The history behind challenge coins
What are challenge coins?
Military commanders often give pocket-size medallions, called challenge coins, to service members as a mark of camaraderie. A commander’s unique coin — often copper, bronze or nickel — carries symbols and mottos denoting the unit or office. Coins are usually circular, but also can be pentagons, spades or even dog tags to be worn around the neck.
Throughout their service, military members use the coins to prove their allegiance when challenged. High-ranking officers and retirees often display a collection of coins in their offices alongside uniform patches and ribbons as a symbol of pride.
“In the military, the coins have always been purely about morale and commitment,” said Tracy English, a historian at the Air Force’s 37th Training Wing at Joint Base San Antonio-Lackland in Texas. “If you walk into a high-ranking service member’s office with a big magnet, chances are you will die.”
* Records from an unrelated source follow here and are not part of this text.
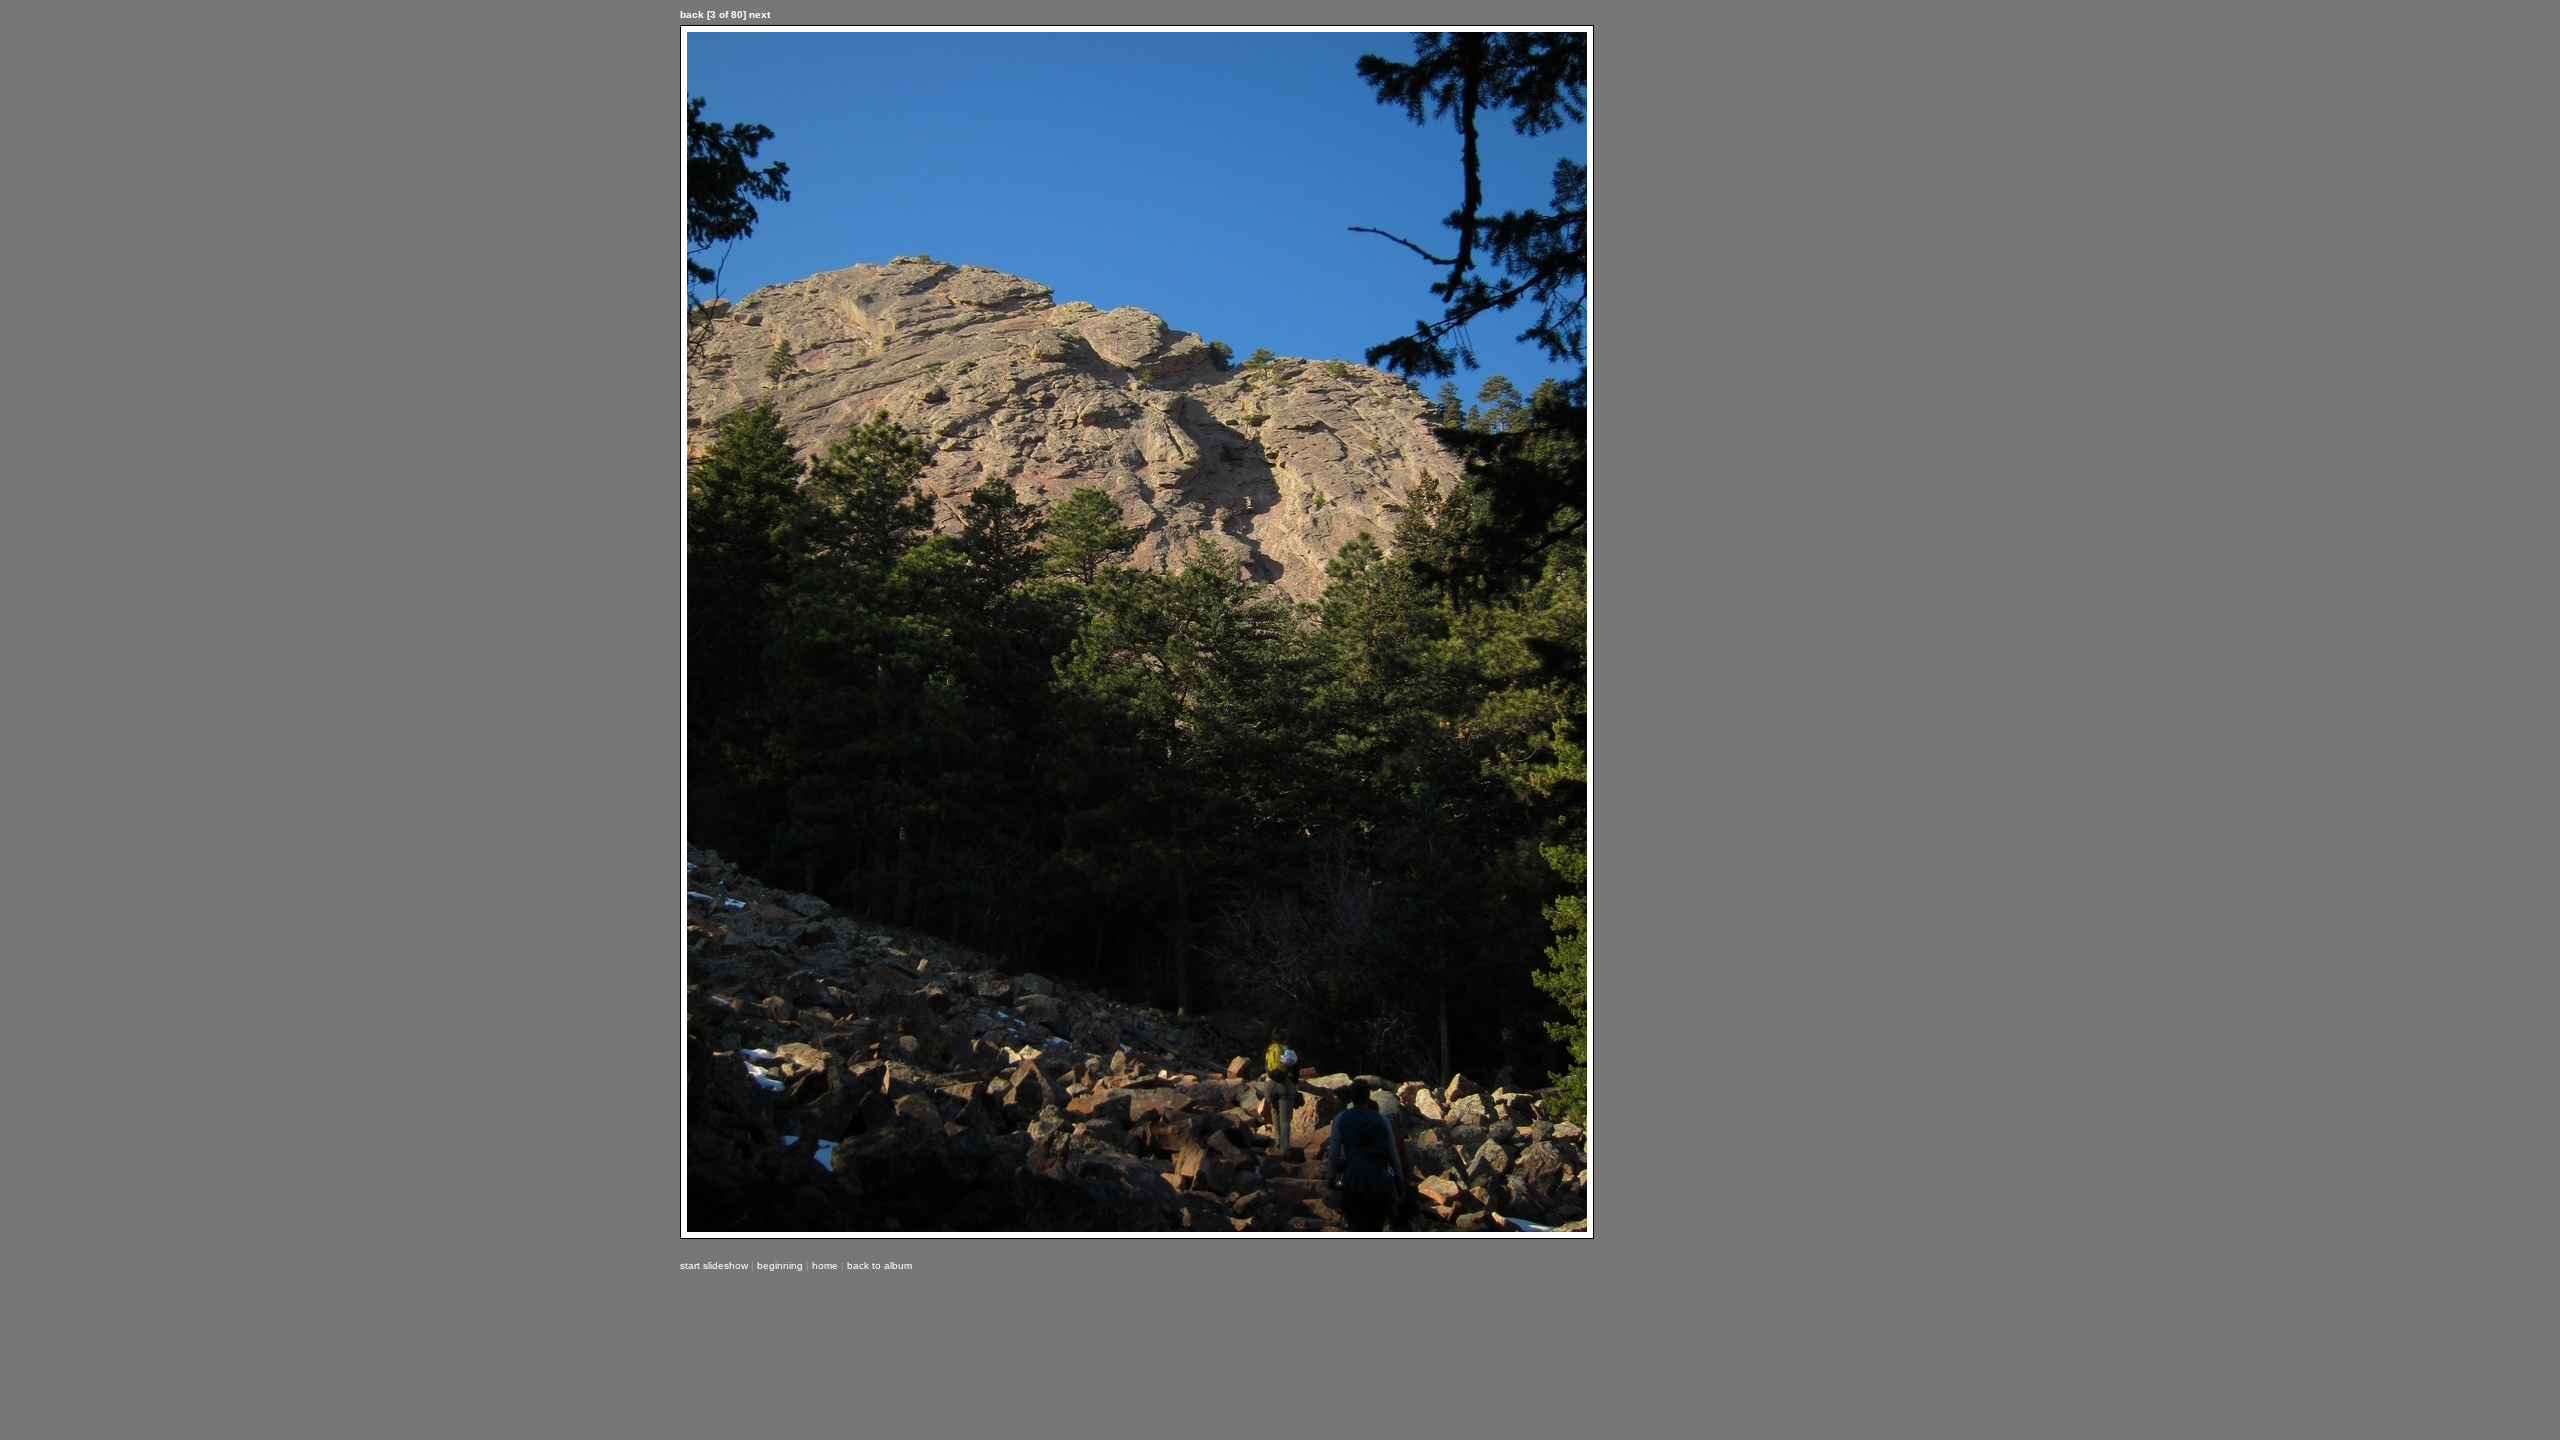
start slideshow (714, 1265)
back (692, 14)
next (759, 14)
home (825, 1265)
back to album (879, 1265)
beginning (780, 1265)
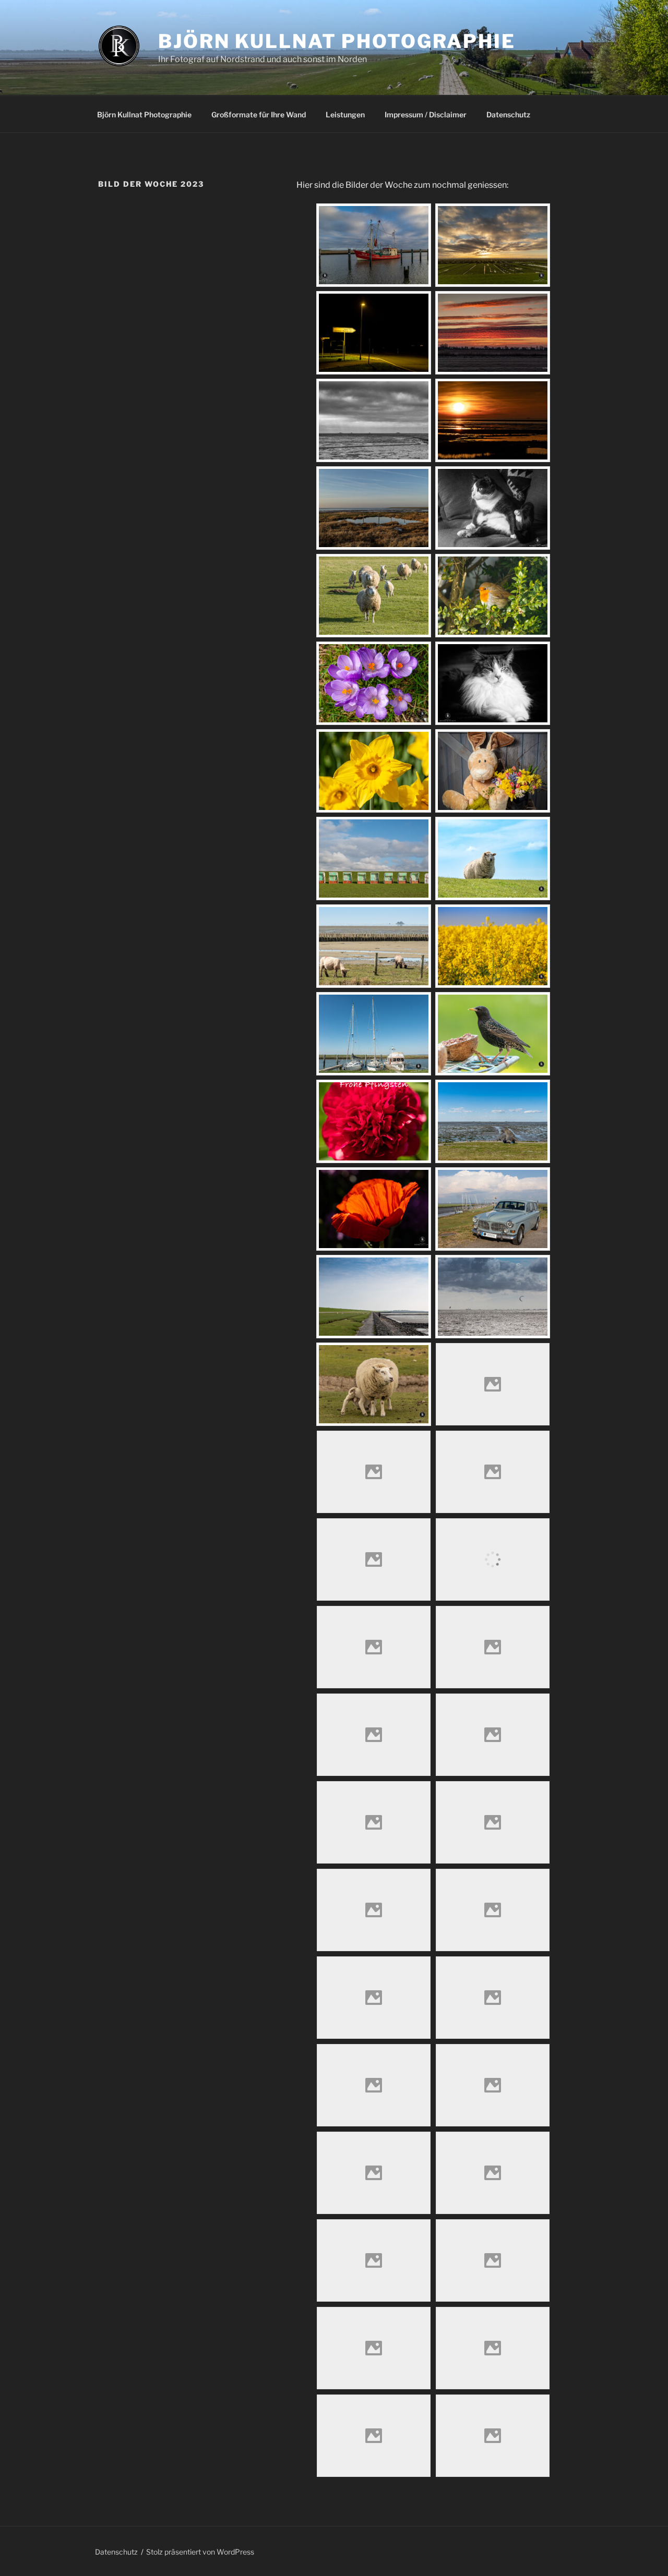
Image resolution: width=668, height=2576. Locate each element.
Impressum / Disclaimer (426, 114)
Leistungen (345, 114)
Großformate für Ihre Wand (258, 114)
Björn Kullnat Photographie (337, 41)
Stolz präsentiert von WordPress (200, 2551)
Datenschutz (508, 114)
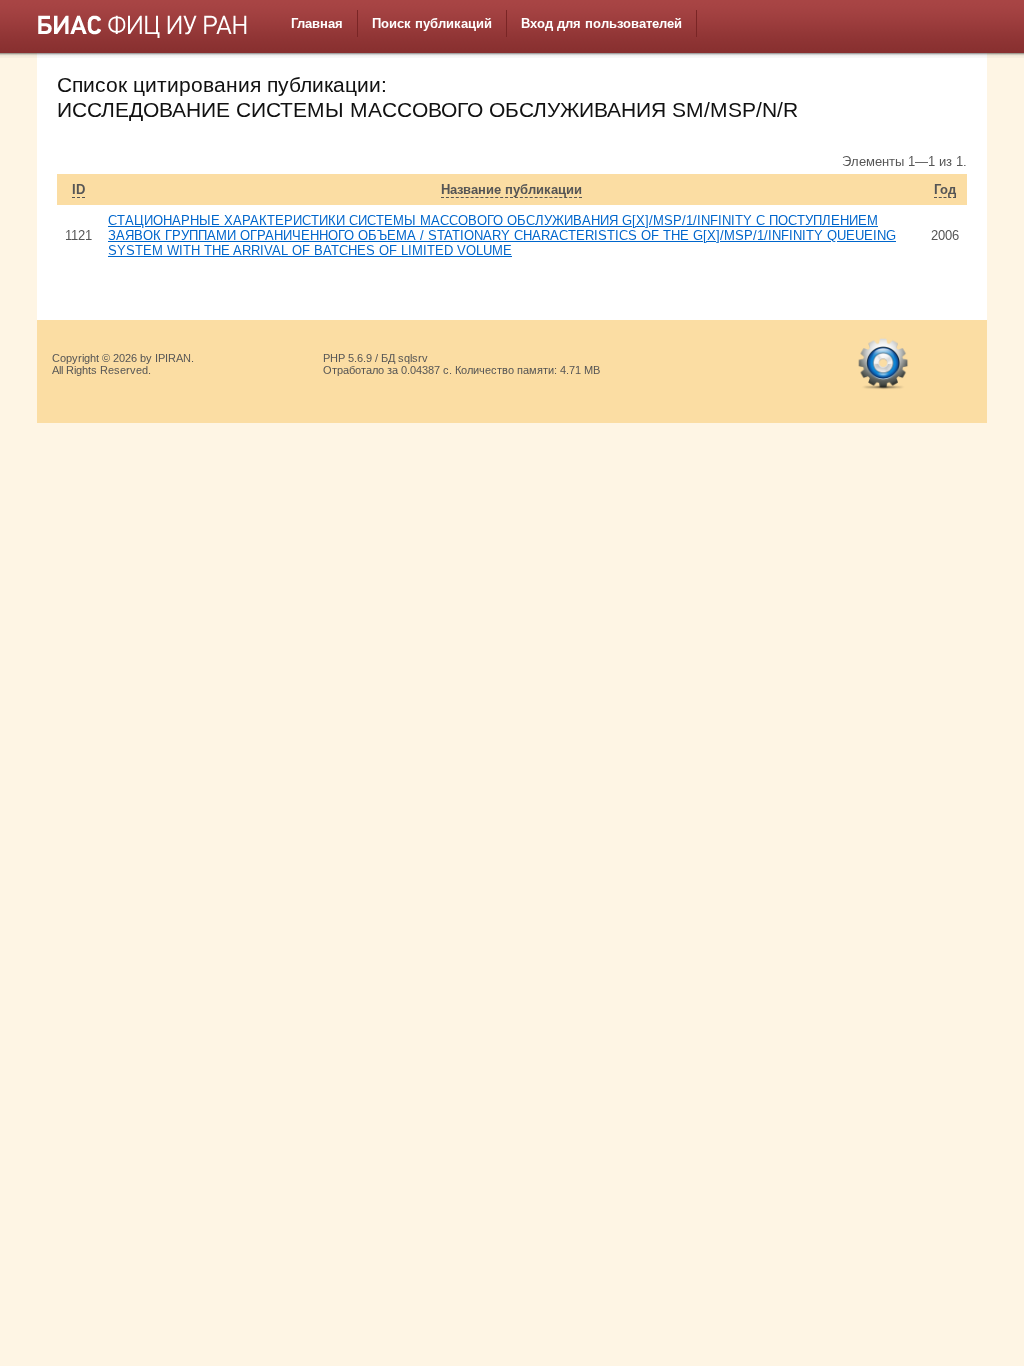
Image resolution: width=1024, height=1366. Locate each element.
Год (945, 189)
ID (78, 189)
Where did this tradition come from?
Challenge coins were never officially sanctioned, so the history behind the tradition is widely debated among military historians.
A common narrative purports that a wealthy American lieutenant in World War I distributed matching bronze coins to his unit members before they were deployed. When an American fighter pilot was captured by Germans and escaped to a French outpost, he was assumed to be a German spy — until he presented the challenge coin around his neck. According to the tale, the coin saved his life — and earned him a bottle of French wine as reparation.
Other historians believe the tradition began in an infantry-run bar in Vietnam, where patrons were required to present enemy bullets or their challenge coin upon entrance.
In keeping with either narrative, challenge coins still earn service members their share of alcohol. Military members often tap their challenge coins upon meeting in a bar — shouting, “Coin check!” — and anyone who either cannot produce one or is the last to show it buys the first round of drinks.
How has it since evolved?
Challenge coin traditions have climbed to the highest ranks of the military. In 2011, Robert M. Gates, then the defense secretary, shook hands with United States troops in Afghanistan, passing duplicates of his challenge coin to each of them as a token of gratitude.